You are viewing a plain text version of this content. The canonical link for it is here.
Posted to dev@pig.apache.org by "Thejas M Nair (JIRA)" <ji...@apache.org> on 2011/03/28 15:03:05 UTC
[jira] [Resolved] (PIG-1693) support project-range expression.
(was: There needs to be a way in foreach to indicate "and all the rest of
the fields" )
[ https://issues.apache.org/jira/browse/PIG-1693?page=com.atlassian.jira.plugin.system.issuetabpanels:all-tabpanel ]
Thejas M Nair resolved PIG-1693.
--------------------------------
Resolution: Fixed
Release Note:
Project-range ( '..' ) can be used to project a range of columns from input.
For example, the expressions -
..$x : projects columns $0 through $x, inclusive
$x.. : projects columns through end, inclusive
$x..$y : projects columns through $y, inclusive
If the input relation has a schema, you can also use column aliases instead of referring to columns using position. You can also combine the use of alias and column positions in a project-range expression (ie, "col1 .. $5" is valid).

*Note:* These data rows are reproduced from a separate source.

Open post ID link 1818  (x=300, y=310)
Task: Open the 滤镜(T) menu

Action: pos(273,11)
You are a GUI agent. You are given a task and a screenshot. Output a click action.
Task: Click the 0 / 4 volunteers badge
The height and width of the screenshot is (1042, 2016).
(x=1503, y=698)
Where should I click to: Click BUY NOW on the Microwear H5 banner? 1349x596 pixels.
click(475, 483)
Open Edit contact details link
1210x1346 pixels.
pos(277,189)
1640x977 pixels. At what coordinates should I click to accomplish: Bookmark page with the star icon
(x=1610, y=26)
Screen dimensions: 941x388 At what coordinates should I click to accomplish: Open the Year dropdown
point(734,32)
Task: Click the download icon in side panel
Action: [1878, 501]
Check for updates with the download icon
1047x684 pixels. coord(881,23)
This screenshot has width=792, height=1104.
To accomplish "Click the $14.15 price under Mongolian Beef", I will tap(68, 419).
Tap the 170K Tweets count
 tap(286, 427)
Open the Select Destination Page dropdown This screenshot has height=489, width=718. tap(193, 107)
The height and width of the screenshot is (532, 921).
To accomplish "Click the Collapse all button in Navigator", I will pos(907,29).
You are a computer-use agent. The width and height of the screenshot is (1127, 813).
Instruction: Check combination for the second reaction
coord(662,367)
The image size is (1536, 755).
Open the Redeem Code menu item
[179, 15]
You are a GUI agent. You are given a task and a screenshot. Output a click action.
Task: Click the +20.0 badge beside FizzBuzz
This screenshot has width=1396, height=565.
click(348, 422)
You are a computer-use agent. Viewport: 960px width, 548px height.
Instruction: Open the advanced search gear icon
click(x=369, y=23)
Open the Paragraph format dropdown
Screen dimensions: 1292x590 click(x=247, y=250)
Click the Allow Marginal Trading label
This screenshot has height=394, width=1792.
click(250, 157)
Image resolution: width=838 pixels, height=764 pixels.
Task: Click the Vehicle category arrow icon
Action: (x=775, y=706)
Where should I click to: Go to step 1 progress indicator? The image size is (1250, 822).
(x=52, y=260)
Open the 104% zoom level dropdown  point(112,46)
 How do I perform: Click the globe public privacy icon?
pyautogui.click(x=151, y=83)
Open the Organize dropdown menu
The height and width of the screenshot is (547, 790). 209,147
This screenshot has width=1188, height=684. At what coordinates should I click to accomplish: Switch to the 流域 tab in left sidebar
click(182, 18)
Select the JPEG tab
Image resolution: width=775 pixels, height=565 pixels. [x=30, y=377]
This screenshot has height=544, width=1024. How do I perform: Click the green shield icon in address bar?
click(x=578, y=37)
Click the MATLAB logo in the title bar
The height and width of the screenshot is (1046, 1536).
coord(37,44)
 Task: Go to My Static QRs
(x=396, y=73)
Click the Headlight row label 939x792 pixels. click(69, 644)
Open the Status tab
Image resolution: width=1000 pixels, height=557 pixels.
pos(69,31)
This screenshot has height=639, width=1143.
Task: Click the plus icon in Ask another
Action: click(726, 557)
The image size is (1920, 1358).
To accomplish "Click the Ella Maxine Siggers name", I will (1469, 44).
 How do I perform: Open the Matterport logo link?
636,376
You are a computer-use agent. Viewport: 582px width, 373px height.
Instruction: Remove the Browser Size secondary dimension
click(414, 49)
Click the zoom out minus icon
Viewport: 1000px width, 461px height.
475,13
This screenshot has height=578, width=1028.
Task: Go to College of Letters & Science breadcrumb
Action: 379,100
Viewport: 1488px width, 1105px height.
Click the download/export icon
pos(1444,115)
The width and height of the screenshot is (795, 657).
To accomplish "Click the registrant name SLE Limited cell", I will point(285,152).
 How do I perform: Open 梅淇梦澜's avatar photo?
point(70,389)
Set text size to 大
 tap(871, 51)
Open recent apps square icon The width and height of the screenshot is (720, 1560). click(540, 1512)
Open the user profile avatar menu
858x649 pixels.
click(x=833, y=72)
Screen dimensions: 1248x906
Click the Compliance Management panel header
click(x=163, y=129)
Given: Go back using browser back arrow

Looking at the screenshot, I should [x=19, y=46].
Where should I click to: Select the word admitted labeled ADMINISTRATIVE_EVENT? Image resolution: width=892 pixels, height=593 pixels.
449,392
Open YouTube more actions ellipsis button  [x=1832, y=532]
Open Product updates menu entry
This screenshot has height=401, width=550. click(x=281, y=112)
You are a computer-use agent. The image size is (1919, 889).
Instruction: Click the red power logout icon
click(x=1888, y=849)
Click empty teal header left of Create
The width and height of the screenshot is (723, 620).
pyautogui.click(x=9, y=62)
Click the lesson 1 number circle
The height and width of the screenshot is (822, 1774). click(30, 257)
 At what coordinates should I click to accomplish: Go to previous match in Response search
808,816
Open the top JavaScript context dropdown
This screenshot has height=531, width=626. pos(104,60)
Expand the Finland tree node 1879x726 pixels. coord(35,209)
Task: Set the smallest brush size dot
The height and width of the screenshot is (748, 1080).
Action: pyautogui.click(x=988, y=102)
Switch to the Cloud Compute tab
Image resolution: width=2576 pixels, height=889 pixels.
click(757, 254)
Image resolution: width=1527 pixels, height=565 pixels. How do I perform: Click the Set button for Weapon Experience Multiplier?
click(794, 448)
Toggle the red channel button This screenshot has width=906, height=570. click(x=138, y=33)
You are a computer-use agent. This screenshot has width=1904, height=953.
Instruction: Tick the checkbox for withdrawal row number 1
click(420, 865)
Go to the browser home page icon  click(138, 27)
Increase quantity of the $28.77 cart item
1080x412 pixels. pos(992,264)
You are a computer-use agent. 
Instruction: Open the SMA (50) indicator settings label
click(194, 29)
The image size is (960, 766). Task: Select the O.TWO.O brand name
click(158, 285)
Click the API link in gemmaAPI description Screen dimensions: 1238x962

This expression can be used in all cases where the use of '*' (project-star) is allowed, except as a udf argument. Support for that use case will be added in PIG-1938.
It can be used in following statements -
- foreach
- join
- order (also when it is within a nested foreach block)
- group/cogroup
Examples -
{code}
grunt> F = foreach IN generate (int)col0, col1 .. col3;
grunt> describe F;
F: {col0: int,col1: bytearray,col2: bytearray,col3: bytearray}
{code}
{code}
grunt> SORT = order IN by col2 .. col3, col0, col4 ..;
{code}
{code}
J = join IN1 by $0 .. $3, IN2 by $0 .. $3;
{code}
{code}
g = group l1 by b .. c;
{code}
Limitations:
There are some restrictions on the use of project-to-end form of project range (eg "x .. ") when input schema is null (unknown). These are also cases where the use of project-star ('*') is restricted.
1. In Cogroup/Group statements, project-to-end form of project-range is only allowed if the input has a schema
2. In order-by statement, project-to-end form of project-range is supported only as last sort column, if input schema is null.
Note: there is a bug PIG-1939, because of which the use is restricted when schema is present. That should be fixed soon.
example-
{code}
grunt> describe IN;
Schema for IN unknown.
-- Following statement is supported
SORT = order IN by $2 .. $3, $6 ..;
-- Following statement is NOT supported
SORT = order IN by $2 .. $3, $6 ..;
{code}
Patch committed to trunk.
> support project-range expression. (was: There needs to be a way in foreach to indicate "and all the rest of the fields" )
> -------------------------------------------------------------------------------------------------------------------------
>
> Key: PIG-1693
> URL: https://issues.apache.org/jira/browse/PIG-1693
> Project: Pig
> Issue Type: New Feature
> Components: impl
> Reporter: Alan Gates
> Assignee: Thejas M Nair
> Fix For: 0.9.0
>
> Attachments: PIG-1693.1.patch, PIG-1693.2.patch
>
>
> A common use case we see in Pig is people have many columns in their data and they only want to operate on a few of them. Consider for example if before storing data with ten columns, the user wants to perform a cast on one column:
> {code}
> ...
> Z = foreach Y generate (int)firstcol, secondcol, thridcol, forthcol, fifthcol, sixthcol, seventhcol, eigthcol, ninethcol, tenthcol;
> store Z into 'output';
> {code}
> Obviously this only gets worse as the user has more columns. Ideally the above could be transformed to something like:
> {code}
> ...
> Z = foreach Y generate (int)firstcol, "and all the rest";
> store Z into 'output'
> {code}
--
This message is automatically generated by JIRA.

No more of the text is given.